Post-run heal agentAfter a failed run, rewrites the failing tests and opens a pull request or patch, so test fixes come to you as a code review.
Failure classificationSorts a failed run into a category (bug, application change, test issue, infra) with reasoning, so you can tell a real failure from a flaky or broken test.
Explore agent (beta)Reads a diff, finds the user journeys that changed, and authors or edits tests to cover them, so new behavior gets tests without anyone remembering to write them.
App graph (beta)A coverage model of your user journeys built from run traces, so you can see what is covered, partial, or missing instead of guessing from a test list.
Knowledge base (beta)Org-level memory of your terminology, rules, and flows, retrieved per AI step so steps resolve more accurately as it learns your product.

When building in-house makes sense

It is the right call in a few cases:

A small, stable suite

A handful of flows that rarely change and that you can maintain by hand.

Hard constraints

OSS with no SaaS dependency, or compliance and isolation rules that rule out external tooling.

Testing as a product

You want to own testing as a core competency and have the platform capacity to staff it.
If none of these hold, the recurring maintenance and reliability cost usually outweighs what you save by building. Those savings are in authoring, which is exactly where AI already helps, not in running and maintaining the platform.

Decide with a bake-off

The way to settle this is to run both approaches on the same work.
1

Pick two hard cases

A recent UI redesign and a flow with a history of breaking.

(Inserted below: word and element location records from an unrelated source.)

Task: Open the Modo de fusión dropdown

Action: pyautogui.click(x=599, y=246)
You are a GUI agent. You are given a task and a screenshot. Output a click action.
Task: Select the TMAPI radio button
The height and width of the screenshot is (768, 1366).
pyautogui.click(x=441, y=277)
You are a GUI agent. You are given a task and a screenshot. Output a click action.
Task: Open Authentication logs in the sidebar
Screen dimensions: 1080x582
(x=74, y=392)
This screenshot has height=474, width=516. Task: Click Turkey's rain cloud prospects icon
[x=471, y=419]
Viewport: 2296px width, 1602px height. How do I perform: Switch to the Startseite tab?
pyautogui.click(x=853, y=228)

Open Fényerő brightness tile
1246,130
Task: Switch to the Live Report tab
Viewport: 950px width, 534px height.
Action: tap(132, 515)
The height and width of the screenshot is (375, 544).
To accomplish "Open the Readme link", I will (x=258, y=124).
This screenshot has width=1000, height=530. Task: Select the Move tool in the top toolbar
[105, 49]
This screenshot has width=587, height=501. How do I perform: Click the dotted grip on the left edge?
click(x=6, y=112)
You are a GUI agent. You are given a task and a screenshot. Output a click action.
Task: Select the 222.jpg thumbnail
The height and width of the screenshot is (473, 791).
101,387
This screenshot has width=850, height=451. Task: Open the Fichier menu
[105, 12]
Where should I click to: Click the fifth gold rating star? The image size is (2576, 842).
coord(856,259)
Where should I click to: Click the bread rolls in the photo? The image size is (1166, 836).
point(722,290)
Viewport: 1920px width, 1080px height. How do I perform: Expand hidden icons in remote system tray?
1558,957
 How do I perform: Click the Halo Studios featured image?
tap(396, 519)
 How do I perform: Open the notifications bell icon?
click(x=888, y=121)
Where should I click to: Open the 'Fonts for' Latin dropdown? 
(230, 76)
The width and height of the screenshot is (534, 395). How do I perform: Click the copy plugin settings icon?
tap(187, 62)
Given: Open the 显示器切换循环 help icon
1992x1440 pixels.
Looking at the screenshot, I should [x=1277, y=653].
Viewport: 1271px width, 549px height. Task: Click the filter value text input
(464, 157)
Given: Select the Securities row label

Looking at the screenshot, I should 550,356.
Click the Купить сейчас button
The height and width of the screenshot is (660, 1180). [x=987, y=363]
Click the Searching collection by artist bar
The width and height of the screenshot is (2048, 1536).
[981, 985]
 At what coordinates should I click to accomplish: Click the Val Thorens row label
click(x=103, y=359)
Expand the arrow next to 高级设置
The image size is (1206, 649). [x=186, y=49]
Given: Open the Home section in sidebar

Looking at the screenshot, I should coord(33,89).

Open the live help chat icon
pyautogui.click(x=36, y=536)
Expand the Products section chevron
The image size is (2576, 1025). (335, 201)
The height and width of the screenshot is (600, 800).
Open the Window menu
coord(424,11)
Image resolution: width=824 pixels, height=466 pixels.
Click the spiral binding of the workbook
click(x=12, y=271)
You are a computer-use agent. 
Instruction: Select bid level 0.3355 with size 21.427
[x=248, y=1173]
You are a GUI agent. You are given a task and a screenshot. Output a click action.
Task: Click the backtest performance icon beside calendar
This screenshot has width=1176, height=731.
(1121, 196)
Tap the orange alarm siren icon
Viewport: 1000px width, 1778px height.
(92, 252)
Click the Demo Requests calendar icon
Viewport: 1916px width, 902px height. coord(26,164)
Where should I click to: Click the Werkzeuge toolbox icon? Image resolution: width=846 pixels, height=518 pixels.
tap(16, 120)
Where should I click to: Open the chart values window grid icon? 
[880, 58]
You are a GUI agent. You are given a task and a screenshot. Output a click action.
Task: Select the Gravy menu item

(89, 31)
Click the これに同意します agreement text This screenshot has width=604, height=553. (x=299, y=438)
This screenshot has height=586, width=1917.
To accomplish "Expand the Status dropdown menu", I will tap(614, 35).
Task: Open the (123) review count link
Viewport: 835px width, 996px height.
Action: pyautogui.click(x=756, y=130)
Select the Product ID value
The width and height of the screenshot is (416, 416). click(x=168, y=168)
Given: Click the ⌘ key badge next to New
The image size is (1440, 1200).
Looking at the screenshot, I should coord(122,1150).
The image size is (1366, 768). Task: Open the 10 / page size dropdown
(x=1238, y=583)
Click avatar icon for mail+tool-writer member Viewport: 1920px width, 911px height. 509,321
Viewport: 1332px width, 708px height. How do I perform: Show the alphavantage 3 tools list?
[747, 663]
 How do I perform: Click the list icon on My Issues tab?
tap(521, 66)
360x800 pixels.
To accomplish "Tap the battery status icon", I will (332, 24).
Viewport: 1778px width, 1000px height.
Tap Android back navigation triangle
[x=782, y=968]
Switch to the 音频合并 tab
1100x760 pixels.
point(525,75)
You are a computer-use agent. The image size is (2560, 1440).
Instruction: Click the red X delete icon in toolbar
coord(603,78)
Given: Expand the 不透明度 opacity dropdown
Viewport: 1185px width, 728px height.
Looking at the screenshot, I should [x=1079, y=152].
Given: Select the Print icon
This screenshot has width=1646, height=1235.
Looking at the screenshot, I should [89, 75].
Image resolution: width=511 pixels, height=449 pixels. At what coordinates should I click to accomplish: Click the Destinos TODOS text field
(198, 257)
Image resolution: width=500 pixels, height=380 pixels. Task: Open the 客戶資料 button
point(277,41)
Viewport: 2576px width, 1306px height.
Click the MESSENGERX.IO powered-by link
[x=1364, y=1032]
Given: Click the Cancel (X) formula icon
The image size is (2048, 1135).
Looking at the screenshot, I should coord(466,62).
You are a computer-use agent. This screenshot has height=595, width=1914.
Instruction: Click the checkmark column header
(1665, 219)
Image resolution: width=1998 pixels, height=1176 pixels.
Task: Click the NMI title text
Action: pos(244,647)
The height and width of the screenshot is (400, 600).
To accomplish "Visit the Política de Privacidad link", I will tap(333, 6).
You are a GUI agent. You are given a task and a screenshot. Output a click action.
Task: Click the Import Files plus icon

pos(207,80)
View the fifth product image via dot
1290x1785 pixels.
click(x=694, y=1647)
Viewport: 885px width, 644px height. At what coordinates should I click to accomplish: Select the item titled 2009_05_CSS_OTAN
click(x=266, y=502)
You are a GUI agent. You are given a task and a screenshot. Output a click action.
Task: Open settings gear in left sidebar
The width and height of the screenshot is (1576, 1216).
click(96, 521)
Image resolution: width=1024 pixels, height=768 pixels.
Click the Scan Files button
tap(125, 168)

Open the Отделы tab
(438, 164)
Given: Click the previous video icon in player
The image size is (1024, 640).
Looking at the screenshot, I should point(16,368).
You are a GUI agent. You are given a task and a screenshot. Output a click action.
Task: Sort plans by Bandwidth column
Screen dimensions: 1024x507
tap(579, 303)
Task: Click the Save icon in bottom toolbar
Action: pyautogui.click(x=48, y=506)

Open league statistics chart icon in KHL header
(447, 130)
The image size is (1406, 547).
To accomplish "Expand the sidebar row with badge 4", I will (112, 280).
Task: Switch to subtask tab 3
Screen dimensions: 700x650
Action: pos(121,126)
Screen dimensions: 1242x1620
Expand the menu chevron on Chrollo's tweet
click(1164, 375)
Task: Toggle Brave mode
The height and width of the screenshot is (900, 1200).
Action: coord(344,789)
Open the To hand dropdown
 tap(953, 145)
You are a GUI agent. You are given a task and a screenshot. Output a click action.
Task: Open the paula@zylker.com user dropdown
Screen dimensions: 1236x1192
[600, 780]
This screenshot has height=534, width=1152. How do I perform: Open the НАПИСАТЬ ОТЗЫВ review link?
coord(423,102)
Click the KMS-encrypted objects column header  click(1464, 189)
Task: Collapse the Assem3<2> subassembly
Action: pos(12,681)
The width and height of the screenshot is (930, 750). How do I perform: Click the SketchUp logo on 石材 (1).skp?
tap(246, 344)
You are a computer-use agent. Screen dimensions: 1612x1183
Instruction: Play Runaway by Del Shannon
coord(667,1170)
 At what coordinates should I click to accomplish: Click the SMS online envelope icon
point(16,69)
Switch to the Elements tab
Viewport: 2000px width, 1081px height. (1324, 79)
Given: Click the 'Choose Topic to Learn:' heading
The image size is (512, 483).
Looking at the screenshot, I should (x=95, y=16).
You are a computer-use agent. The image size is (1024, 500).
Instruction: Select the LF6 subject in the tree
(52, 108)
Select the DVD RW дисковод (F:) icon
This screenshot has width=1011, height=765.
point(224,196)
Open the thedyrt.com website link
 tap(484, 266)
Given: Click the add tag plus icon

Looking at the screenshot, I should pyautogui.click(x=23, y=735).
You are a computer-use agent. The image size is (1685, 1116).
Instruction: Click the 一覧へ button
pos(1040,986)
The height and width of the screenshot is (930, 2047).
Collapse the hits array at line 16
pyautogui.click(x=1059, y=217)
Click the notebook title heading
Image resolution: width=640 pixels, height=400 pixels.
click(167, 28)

These are where maintenance cost actually shows up.
2

Build it both ways

Cover the same journeys in-house and in Momentic.
3

Run through real churn

Let both run for a few weeks of normal merges, not a one-time trial run.
4

Count human interventions

Momentic’s heal and explore agents also edit tests, but those edits arrive as pull requests you review, so count the work a person actually had to do:
  • Commits whose only purpose was fixing tests.
  • Tests that broke and needed editing per UI change.
  • Failures fixed automatically vs. by hand.
  • Flake rate against an unchanged app.
  • Time to triage each failure, and whether it is automatic.
  • Engineer-hours per week spent operating the framework itself.
Run the bake-off long enough to see the trend, not a single week. A short window usually favors building; what matters is whether maintenance per test rises or falls as the app grows.